• [Records provided]
------------

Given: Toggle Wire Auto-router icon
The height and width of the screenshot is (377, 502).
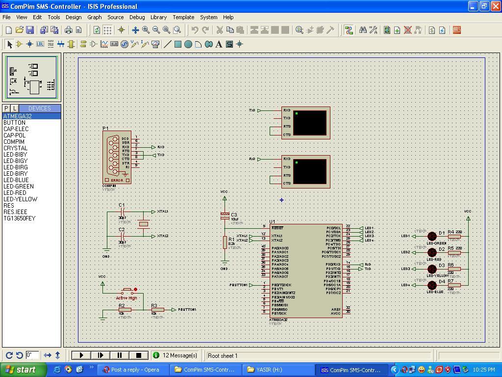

------------

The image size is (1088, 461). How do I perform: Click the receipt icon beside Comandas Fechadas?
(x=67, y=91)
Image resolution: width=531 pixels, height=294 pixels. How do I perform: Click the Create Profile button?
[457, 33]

------------

Repeat the lines from the one containing "Given: Toggle Wire Auto-router icon" through the one containing "The height and", word for word.

• [Output of the task]
Given: Toggle Wire Auto-router icon
The height and width of the screenshot is (377, 502).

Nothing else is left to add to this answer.